[READING TEXT — start]

The Enovate ME7 drivetrain produces 215 hp (160 kW) and 330 N.m (243 lb.ft), with the top speed of 160 km/h (100 mph), and an acceleration time from 0 to 100 km/h in 4.9 seconds. The energy consumption of the 2019 Enovate ME7 is 15,8 kWh/100 km based on the NEDC driving cycle.

The drag coefficient of the Enovate ME7 is 0.28Cd according to officials. Enovate ME7 is equipped with 21-inch double five-spoke aluminum alloy wheels.

==Interior features==
The Enovate ME7 is equipped with a face recognition system to provide a personalized cockpit experience for each user. The Enovate ME7 offers a total of 5 LCD displays with 3 in the front row and 2 in rear row. It also equips a panoramic sunroof, fully automatic air conditioning with 6 high-precision sensors, a 6-way front seat electric adjustment setting, and optional 9-stage adjustable front seat heating. Smart phone APP remote operation supports heating controls and wireless charging.

The luggage compartment of the ME7 crossover can accommodate 380 liters (13,4 cu.ft) of storage, and up to a total of 1310 liters (46 cu.ft storage) with seats folded down.

==Autonomous system==
The Enovate ME7 is equipped with the L2.5 autonomous pilot system. Officials claims that there are 22 visual and radar wave sensors on the ME7, and it can achieve autonomous cruising at speeds up to 150 km/h. The L2.5 autonomous pilot system consists of three technologies including the ACC (Adaptive Cruise Control), ICA (Intelligent Cruise Assistance), and TJA (Traffic Jam Assistance). Additionally, APA (Automatic Parking Assistance) with parking radar is also available. The APA system automatically detects and identifies parking spaces that can be parked and detects potential obstacles in the environment while calculating parking trajectories and automatically parks the vehicle. Parallel parking and exiting, vertical parking, and angle parking are all supported.

[READING TEXT — finish]
[DATA SECTION — start]

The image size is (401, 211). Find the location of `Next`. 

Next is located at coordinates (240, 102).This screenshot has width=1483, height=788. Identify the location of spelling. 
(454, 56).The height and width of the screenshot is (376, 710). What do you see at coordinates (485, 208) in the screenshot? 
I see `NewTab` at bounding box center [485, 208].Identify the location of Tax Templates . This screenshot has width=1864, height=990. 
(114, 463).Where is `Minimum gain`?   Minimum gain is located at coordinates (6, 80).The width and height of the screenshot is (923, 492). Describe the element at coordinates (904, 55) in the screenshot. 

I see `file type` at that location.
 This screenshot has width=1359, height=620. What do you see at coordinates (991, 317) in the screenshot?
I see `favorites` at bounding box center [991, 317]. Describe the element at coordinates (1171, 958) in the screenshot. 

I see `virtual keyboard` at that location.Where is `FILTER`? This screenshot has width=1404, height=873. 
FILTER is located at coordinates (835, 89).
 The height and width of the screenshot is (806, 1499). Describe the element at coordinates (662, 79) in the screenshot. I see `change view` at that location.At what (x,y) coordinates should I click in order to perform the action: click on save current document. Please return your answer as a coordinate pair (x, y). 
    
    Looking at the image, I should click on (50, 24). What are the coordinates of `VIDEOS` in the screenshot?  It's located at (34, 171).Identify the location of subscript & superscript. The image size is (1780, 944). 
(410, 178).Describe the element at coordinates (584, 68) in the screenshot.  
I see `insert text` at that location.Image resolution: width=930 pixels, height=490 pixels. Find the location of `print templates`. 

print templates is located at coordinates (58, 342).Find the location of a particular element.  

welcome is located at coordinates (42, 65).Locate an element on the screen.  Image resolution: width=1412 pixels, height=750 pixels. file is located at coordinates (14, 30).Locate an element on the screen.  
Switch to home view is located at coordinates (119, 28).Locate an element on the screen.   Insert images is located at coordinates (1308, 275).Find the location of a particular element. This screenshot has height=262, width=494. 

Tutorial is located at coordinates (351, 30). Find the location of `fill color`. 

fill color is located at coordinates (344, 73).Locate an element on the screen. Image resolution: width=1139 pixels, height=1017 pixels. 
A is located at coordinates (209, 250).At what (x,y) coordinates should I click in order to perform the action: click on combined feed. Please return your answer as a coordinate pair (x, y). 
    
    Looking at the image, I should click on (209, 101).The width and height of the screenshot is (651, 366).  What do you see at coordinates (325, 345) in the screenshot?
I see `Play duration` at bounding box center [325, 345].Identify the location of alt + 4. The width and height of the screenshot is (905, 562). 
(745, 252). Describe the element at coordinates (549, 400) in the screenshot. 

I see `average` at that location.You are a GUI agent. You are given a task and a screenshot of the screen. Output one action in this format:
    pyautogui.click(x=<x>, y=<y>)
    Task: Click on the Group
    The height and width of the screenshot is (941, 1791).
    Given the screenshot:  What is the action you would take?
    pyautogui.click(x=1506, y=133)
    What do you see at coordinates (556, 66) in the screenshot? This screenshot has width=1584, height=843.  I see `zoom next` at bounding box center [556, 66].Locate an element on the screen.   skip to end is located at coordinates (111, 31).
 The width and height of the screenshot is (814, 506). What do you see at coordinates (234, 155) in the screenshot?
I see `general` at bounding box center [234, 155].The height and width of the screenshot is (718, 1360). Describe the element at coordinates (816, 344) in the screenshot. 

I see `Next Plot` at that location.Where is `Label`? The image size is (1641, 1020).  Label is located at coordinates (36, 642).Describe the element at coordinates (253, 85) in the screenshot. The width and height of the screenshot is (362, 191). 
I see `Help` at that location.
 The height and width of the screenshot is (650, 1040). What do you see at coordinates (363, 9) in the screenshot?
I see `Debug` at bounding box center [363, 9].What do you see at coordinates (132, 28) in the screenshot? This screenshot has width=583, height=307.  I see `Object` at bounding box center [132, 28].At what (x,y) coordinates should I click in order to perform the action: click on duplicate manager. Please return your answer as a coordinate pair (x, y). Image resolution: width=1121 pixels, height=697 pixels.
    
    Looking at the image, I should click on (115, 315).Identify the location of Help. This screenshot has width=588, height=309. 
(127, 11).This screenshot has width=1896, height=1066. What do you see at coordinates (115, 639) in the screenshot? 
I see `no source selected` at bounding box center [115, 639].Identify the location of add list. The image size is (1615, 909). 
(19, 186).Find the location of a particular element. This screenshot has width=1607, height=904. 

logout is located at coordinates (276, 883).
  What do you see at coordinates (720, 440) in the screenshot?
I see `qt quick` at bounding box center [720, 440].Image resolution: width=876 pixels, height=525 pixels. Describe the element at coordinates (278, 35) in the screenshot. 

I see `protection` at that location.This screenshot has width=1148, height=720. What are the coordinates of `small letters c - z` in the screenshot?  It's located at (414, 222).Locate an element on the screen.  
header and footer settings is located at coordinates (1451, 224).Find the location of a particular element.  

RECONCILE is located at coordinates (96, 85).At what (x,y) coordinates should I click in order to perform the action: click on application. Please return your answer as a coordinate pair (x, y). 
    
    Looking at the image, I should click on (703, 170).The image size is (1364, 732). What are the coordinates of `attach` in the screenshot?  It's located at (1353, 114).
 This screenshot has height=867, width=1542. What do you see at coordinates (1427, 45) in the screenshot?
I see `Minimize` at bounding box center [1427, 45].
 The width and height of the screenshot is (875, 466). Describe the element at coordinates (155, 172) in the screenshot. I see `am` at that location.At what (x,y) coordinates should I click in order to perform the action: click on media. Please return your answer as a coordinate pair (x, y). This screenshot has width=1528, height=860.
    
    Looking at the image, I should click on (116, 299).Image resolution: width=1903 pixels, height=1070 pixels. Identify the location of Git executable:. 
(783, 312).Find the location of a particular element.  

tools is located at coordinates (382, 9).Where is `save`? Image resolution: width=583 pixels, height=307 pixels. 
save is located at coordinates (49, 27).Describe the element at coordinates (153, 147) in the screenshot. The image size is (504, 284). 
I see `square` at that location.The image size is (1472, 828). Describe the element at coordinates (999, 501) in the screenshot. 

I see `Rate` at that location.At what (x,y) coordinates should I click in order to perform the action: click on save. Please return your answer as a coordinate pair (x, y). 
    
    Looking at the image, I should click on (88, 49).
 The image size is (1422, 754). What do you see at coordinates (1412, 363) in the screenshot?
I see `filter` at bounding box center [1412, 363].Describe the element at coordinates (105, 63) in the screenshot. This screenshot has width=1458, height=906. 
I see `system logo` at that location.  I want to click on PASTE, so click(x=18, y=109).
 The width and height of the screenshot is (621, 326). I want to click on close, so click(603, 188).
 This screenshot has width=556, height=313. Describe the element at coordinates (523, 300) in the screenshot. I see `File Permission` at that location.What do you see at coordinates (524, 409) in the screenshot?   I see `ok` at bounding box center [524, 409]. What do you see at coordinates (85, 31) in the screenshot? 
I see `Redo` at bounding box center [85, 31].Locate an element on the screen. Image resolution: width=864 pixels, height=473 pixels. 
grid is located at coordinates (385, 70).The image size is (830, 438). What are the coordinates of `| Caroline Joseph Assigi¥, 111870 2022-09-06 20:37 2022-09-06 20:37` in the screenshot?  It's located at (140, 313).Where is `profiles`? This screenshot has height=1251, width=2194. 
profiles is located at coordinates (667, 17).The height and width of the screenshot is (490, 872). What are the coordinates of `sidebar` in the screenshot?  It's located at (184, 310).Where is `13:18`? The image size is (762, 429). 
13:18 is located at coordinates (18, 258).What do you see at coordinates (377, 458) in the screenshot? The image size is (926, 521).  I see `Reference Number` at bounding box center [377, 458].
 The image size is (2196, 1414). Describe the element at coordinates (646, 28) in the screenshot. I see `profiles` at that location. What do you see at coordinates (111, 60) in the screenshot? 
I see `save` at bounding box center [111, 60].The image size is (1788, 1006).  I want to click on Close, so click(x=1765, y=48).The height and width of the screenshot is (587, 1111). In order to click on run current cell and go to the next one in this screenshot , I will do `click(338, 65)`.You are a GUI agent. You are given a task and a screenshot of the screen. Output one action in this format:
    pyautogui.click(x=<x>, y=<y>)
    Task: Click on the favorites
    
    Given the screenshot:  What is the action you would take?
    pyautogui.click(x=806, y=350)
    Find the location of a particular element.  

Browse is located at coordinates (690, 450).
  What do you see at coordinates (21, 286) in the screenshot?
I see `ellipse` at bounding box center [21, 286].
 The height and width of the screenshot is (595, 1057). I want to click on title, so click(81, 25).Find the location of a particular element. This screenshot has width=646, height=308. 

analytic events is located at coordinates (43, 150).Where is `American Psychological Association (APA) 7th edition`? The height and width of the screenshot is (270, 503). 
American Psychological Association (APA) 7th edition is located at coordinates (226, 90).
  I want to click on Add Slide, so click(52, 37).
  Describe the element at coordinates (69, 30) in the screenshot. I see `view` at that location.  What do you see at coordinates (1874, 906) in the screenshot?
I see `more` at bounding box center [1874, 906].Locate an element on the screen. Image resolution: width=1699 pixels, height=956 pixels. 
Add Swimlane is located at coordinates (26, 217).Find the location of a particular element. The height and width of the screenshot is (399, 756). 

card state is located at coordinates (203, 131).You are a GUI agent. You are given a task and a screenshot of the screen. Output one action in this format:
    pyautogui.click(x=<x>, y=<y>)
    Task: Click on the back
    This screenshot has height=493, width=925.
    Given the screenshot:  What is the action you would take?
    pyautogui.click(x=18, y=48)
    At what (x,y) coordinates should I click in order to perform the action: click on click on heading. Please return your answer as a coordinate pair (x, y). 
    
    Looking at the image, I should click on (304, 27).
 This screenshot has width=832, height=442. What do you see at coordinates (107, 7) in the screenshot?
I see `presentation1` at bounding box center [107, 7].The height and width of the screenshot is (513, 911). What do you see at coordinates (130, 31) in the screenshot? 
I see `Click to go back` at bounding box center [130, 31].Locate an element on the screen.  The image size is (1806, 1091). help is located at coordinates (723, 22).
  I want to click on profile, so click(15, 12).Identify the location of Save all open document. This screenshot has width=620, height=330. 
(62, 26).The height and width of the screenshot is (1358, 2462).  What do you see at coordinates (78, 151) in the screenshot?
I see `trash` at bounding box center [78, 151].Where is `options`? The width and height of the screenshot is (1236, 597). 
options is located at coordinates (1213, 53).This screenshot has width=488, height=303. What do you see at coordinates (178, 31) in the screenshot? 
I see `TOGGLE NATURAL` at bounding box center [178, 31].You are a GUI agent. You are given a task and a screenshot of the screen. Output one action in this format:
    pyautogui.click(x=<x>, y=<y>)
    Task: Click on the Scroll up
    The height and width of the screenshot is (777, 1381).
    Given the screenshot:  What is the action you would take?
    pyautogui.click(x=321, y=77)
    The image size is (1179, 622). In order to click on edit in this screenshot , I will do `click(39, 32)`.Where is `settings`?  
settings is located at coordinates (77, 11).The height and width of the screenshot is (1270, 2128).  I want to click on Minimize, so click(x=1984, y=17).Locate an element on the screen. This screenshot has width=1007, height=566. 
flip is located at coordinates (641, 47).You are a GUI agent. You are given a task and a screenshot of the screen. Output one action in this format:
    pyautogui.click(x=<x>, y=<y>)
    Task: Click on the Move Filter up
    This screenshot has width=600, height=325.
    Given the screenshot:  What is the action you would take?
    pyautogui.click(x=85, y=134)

[DATA SECTION — finish]

### ASSIGNMENT 1
According to the Enovate ME7 text, how long does the car take to accelerate from 0 to 100 km/h?
### ASSIGNMENT 2
Using the Enovate ME7 text, explain why the car has a face recognition system.
### ASSIGNMENT 3
Turn the paragraph of the Enovate ME7 text that begins "The Enovate ME7 is equipped with a face recognition system" into a list that keeps its main facts.

### RESPONSE AREA 1
4.9 seconds.

### RESPONSE AREA 2
The face recognition system is there to provide a personalized cockpit experience for each user.

### RESPONSE AREA 3
- Face recognition system for a personalized cockpit experience for each user
- 5 LCD displays: 3 in the front row, 2 in the rear row
- Panoramic sunroof
- Fully automatic air conditioning with 6 high-precision sensors
- 6-way electric adjustment for the front seats
- Optional 9-stage adjustable front seat heating
- Smartphone app remote operation, supporting heating controls and wireless charging